_PROBLEM DETAILS_: Starting with the line containing "Where should I click to: Tap" and going on through the line containing "Given: Toggle the pin tab icon", return the lines of the data below exactly, and only those.

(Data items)

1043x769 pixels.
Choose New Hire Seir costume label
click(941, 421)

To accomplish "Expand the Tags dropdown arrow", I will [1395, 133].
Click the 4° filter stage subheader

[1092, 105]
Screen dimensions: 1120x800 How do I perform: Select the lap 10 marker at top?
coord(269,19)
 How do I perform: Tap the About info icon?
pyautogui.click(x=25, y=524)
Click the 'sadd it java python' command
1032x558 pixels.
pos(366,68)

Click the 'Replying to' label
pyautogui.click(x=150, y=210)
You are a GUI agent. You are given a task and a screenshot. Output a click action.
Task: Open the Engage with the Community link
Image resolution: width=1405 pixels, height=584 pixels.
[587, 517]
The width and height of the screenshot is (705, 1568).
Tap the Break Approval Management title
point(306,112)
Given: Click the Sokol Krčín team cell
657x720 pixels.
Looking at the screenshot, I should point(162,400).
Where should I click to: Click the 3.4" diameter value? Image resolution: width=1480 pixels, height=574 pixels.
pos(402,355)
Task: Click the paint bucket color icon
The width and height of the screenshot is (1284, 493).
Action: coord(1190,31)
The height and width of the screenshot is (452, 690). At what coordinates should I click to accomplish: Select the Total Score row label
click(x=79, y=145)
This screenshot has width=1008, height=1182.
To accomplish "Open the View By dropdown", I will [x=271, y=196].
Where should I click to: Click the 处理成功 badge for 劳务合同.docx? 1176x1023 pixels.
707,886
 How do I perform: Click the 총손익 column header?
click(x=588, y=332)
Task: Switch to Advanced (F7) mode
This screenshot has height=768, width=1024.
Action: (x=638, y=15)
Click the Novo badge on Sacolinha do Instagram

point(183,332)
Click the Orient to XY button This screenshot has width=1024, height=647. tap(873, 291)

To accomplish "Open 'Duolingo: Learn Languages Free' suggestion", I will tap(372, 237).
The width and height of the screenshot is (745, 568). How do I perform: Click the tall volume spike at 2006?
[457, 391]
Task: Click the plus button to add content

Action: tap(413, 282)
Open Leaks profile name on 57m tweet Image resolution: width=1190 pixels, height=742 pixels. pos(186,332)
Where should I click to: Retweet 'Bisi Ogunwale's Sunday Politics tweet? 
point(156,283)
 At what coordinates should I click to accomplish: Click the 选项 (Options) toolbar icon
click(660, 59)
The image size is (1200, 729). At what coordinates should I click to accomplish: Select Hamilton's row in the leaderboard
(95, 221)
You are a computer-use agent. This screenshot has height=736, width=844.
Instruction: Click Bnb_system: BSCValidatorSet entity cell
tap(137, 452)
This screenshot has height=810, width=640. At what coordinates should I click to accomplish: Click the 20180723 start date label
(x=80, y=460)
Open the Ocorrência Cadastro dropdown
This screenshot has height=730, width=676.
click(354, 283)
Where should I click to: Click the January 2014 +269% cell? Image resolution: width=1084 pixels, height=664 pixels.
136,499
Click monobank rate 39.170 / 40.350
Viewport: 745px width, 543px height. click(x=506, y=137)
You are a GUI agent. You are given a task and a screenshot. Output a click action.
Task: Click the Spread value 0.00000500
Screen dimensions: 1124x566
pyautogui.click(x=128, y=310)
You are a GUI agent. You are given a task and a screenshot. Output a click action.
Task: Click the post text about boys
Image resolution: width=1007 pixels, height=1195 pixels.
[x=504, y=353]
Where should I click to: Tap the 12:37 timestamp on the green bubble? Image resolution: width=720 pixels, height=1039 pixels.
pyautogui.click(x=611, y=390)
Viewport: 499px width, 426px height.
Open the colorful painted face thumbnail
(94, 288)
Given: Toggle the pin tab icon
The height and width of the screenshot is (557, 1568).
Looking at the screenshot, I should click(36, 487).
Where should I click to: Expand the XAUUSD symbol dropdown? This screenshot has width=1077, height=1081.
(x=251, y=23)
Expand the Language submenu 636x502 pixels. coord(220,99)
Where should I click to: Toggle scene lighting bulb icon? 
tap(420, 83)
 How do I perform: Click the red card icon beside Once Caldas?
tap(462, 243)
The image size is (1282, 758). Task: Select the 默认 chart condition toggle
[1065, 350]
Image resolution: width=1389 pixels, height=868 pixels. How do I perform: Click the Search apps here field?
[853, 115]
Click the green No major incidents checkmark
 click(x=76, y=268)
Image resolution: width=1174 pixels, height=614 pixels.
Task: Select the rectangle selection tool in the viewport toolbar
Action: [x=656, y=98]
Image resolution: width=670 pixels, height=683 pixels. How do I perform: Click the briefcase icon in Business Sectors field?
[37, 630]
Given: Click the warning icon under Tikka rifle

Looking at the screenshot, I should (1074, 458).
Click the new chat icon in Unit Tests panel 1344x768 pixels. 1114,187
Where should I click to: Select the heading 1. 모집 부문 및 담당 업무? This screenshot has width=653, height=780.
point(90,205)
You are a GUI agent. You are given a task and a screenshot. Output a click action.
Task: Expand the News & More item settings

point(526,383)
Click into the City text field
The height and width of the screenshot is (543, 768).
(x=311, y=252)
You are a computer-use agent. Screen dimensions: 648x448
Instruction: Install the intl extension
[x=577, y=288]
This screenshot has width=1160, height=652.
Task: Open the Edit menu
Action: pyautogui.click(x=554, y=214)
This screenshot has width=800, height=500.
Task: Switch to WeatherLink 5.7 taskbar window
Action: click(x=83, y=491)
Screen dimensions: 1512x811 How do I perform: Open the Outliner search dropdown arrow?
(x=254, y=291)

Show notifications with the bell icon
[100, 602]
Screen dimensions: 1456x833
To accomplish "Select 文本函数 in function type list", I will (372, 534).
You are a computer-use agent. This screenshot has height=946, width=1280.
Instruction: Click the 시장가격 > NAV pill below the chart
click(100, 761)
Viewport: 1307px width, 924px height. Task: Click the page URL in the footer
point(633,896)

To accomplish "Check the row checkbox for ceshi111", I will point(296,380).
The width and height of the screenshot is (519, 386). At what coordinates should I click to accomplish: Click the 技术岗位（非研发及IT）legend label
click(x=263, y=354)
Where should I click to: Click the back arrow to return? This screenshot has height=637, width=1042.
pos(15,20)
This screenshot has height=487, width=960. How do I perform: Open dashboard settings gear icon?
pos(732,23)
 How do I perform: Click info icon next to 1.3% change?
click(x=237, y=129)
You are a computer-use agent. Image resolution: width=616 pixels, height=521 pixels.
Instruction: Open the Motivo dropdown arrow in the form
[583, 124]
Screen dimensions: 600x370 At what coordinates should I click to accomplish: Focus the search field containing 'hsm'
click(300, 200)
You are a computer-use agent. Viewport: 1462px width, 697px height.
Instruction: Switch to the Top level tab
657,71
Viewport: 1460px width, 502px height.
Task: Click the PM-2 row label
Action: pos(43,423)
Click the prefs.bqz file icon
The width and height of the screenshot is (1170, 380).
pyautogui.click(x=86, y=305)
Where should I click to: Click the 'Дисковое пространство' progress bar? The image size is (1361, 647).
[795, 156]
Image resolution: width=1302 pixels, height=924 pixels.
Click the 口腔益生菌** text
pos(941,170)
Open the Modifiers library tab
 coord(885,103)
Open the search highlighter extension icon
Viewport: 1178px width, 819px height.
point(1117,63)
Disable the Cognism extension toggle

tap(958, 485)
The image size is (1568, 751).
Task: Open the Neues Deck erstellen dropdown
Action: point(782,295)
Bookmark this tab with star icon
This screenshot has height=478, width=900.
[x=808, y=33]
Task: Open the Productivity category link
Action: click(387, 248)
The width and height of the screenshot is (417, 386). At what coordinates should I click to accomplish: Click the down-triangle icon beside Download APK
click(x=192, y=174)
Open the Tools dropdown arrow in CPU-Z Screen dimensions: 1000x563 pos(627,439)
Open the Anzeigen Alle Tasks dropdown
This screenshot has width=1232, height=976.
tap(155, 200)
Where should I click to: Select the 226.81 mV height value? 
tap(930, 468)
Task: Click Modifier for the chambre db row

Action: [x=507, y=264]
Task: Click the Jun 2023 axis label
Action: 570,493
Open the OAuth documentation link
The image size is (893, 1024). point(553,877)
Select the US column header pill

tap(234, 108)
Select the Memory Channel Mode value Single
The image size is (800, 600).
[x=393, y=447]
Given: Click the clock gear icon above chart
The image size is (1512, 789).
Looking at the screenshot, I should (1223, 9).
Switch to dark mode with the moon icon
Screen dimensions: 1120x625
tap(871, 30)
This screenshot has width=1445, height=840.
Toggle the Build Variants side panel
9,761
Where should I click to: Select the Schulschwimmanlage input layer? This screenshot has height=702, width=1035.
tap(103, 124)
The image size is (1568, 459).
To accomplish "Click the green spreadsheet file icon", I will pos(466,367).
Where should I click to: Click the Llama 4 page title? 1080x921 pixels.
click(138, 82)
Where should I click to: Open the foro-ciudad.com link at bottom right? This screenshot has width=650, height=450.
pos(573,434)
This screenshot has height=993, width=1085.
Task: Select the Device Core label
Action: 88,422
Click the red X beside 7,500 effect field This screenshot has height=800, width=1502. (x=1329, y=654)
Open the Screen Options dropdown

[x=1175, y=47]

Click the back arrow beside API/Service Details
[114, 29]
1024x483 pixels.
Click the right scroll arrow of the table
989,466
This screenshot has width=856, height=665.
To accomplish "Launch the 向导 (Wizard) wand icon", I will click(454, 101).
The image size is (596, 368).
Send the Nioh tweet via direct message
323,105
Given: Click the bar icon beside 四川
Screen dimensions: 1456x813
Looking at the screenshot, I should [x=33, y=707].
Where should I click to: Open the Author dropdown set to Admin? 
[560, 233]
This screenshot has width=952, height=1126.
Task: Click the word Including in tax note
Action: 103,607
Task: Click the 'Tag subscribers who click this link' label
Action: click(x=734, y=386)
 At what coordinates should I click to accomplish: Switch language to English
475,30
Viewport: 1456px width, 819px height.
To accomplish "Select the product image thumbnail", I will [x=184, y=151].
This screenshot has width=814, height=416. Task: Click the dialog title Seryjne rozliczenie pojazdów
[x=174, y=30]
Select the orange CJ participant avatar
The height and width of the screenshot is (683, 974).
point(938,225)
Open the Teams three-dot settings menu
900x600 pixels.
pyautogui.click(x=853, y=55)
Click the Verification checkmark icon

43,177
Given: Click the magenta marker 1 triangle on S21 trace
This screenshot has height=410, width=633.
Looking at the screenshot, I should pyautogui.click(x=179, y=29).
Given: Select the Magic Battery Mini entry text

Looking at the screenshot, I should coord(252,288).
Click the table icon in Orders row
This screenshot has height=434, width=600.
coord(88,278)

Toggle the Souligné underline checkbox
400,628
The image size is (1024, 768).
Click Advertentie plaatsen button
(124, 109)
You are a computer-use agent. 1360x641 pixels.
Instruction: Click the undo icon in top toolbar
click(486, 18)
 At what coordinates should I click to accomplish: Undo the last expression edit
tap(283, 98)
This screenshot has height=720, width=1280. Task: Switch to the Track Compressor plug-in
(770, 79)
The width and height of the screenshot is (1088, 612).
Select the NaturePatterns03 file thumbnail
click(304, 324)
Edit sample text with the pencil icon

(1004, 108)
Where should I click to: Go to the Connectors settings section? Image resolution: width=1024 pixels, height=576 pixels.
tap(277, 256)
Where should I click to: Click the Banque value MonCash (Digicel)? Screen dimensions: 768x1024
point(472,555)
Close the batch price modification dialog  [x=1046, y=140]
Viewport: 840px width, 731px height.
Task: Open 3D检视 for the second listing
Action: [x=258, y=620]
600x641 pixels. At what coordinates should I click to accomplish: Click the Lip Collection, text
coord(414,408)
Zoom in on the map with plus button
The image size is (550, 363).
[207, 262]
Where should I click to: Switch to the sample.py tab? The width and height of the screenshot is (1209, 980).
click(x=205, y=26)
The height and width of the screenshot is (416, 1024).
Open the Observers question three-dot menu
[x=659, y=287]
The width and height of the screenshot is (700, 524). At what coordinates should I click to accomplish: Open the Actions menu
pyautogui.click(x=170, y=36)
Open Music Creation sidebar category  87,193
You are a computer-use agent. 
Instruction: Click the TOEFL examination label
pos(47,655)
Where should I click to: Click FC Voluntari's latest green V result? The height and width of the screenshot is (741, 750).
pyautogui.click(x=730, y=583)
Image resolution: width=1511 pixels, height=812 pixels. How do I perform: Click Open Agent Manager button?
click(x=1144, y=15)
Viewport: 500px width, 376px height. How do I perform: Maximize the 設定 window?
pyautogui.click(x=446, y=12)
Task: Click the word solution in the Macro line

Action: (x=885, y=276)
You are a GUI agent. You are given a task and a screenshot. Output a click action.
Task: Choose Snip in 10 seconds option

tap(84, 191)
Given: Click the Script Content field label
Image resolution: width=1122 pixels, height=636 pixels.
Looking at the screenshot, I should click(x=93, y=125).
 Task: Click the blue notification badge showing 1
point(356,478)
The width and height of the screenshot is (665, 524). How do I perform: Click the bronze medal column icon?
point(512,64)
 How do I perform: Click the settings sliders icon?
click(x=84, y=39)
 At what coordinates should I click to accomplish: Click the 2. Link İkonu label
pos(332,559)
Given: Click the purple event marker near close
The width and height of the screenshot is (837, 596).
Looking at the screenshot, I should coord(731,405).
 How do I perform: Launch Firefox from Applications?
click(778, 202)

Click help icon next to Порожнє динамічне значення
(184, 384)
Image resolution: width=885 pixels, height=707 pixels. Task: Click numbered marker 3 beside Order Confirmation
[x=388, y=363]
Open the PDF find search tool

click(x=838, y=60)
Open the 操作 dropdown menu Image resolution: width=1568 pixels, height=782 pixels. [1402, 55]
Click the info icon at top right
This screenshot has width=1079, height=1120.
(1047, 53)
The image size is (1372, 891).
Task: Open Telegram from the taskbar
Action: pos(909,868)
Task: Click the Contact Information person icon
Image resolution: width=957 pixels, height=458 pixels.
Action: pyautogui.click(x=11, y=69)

_TASK RESULT_:
Where should I click to: Tap the 12:37 timestamp on the green bubble? Image resolution: width=720 pixels, height=1039 pixels.
pyautogui.click(x=611, y=390)
Viewport: 499px width, 426px height.
Open the colorful painted face thumbnail
(94, 288)
Given: Toggle the pin tab icon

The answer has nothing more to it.